Posté le 13.10.2016 à 14H
Denier film hollywoodien du maître incontesté d’un genre (par lui seul inventé), le « mélo flamboyant » Mirage de la vie (Imitation of life) est un monument de noirceur en Technicolor qui mêle suavement, avant que brutalement, le noir et le blanc des émotions, les noirs et les blancs, leurs conditions. Le générique du début déjà nous alerte, comme il pleure des cristaux de larmes au son d’une langoureuse mélopée : « What is love without the giving / Without love you’re only living / An imitation of life » ( Qu’est-ce que la vie sans le don /sans amour nous ne vivons /qu’un mirage de la vie) Le film s’ouvre alors sur la plage du Luna-Park de Coney Island. Un Coney Island polychrome et scintillant, jacassant et bondé, loin des visions réfrigérées qu’en offrira plus tard James Gray. Ça commence donc sur le mode « un dimanche au parc », exactement comme quand le tout récent coup de cœur de votre chérubine vous oblige…
Vous savez, un moment d’inattention : elle s’efface et réapparait le cœur chaviré. Aussitôt agrippée à vos jambes, elle vous tire sur le pantalon et vous vous retrouvez de facto à sourire et serrer la louche aux parents du p’tit morveux qui se la joue Don Juan des bacs à sable. Une plaie quoi !

- - - - - - -

- _CONSIGNES DE L'EXERCICE_
1. Pour chacun des énoncés suivants, indiquez par oui ou par non s'il concorde avec la critique de Mirage de la vie, en citant mot pour mot le passage qui tranche. (a) Le film commence sur la plage du Luna-Park de Coney Island. (b) Le Coney Island montré dans le film est froid et désert. (c) Le film est tourné en noir et blanc.
2. Traduisez en anglais la phrase suivante, tirée de la critique de Mirage de la vie : « Le film s’ouvre alors sur la plage du Luna-Park de Coney Island. »

- _Données recueillies_

- - - - - - -

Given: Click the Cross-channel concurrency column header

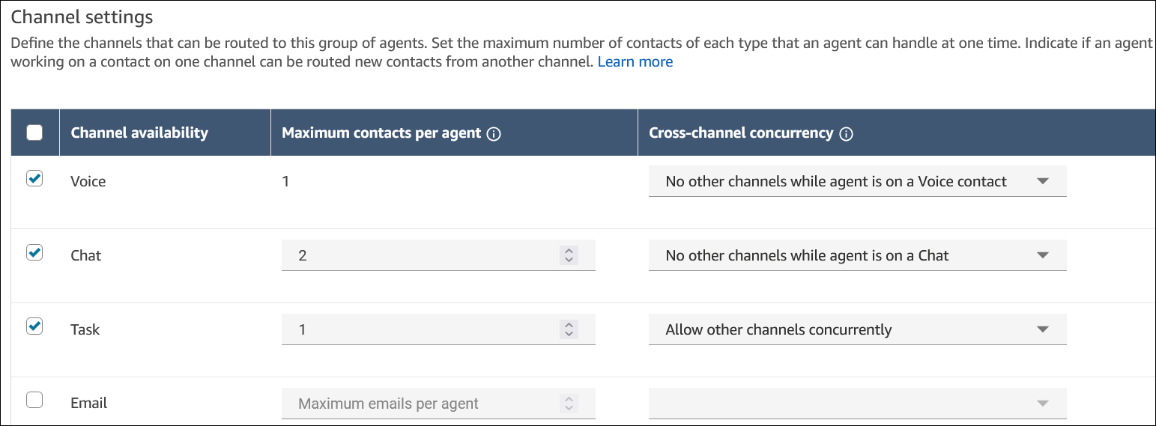Looking at the screenshot, I should (740, 133).
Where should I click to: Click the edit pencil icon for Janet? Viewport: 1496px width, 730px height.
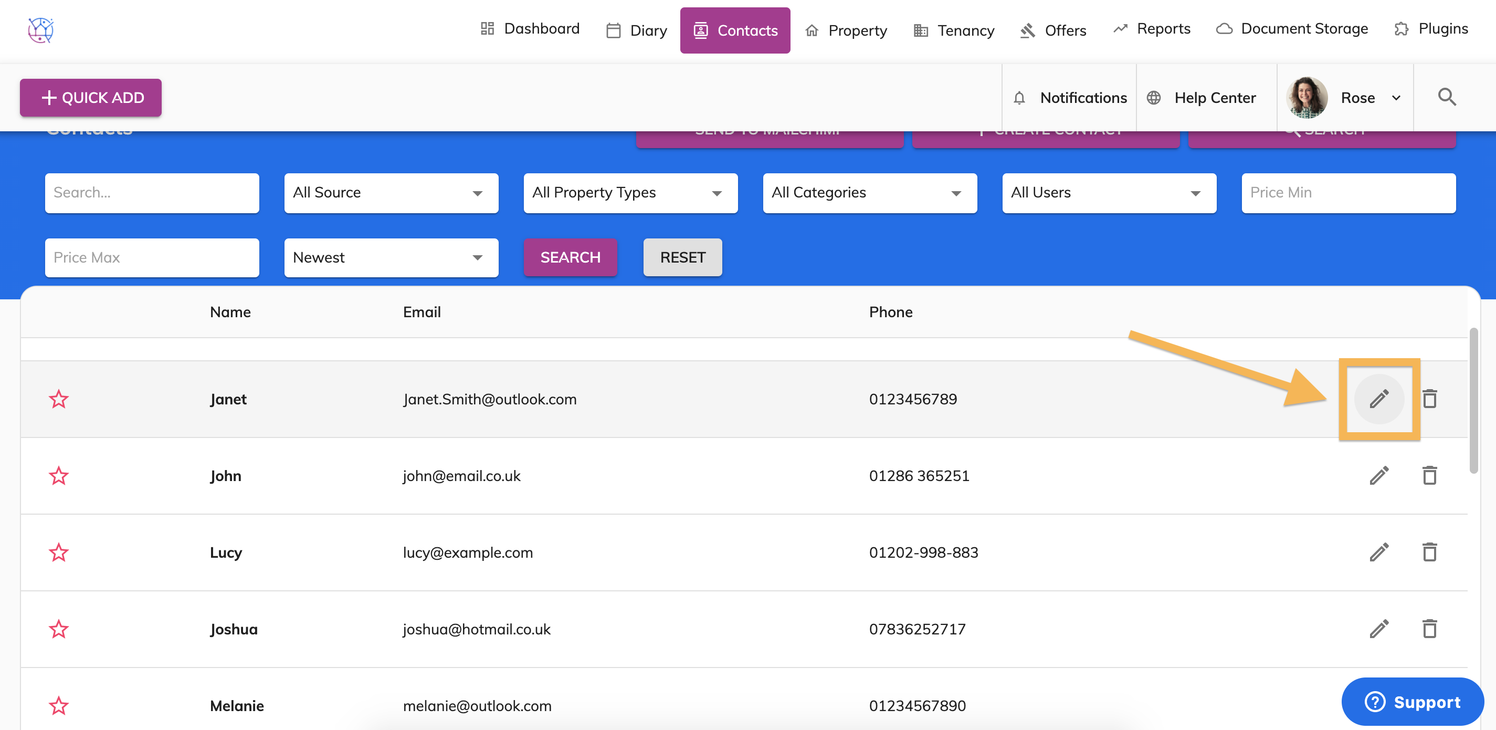coord(1379,399)
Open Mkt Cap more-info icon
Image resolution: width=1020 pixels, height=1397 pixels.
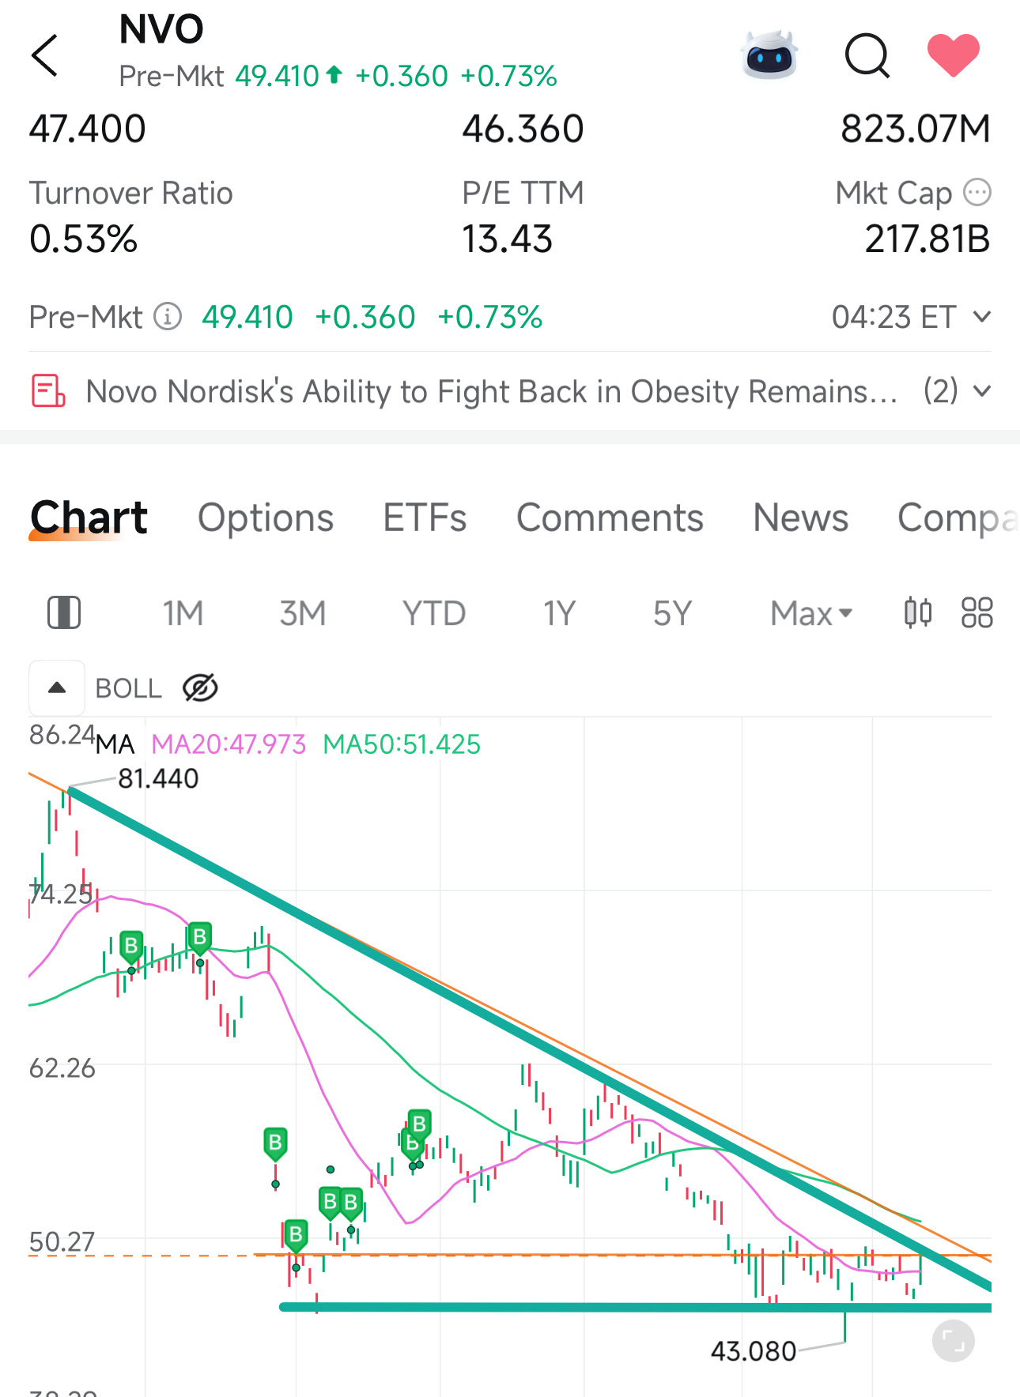coord(977,192)
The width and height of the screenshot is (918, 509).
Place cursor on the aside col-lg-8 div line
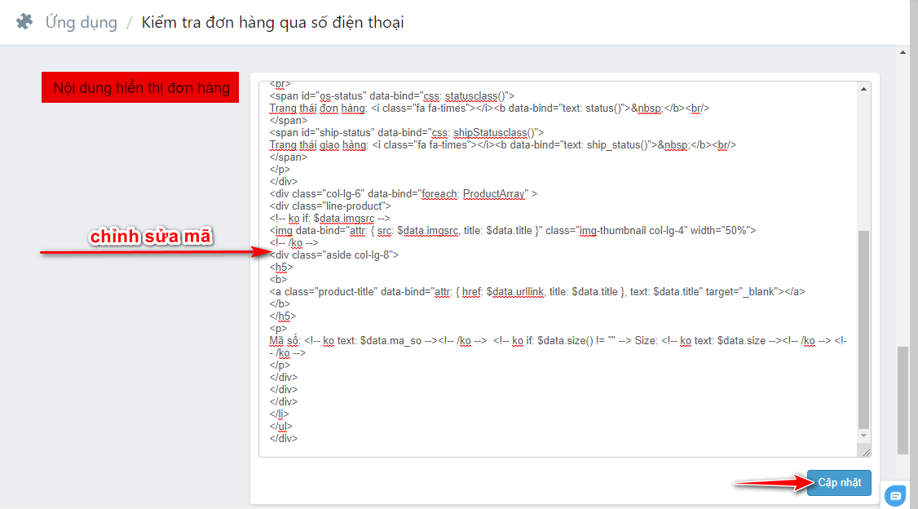(x=334, y=255)
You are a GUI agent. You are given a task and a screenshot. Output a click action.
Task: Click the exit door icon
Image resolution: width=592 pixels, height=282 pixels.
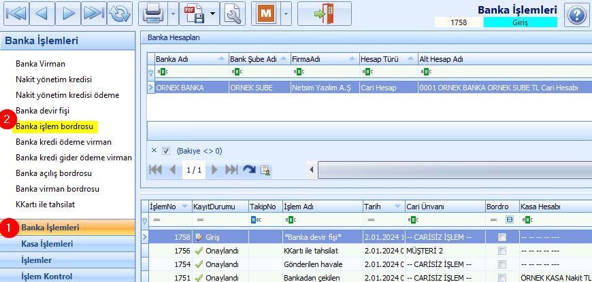(x=323, y=13)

- - - - - - -

- _RÉPONSES PAR TÂCHE_
1.
(a) Oui : « Le film s’ouvre alors sur la plage du Luna-Park de Coney Island. »
(b) Non : « Un Coney Island polychrome et scintillant, jacassant et bondé »
(c) Non : « un monument de noirceur en Technicolor »

2. The film then opens on the beach of the Luna Park at Coney Island.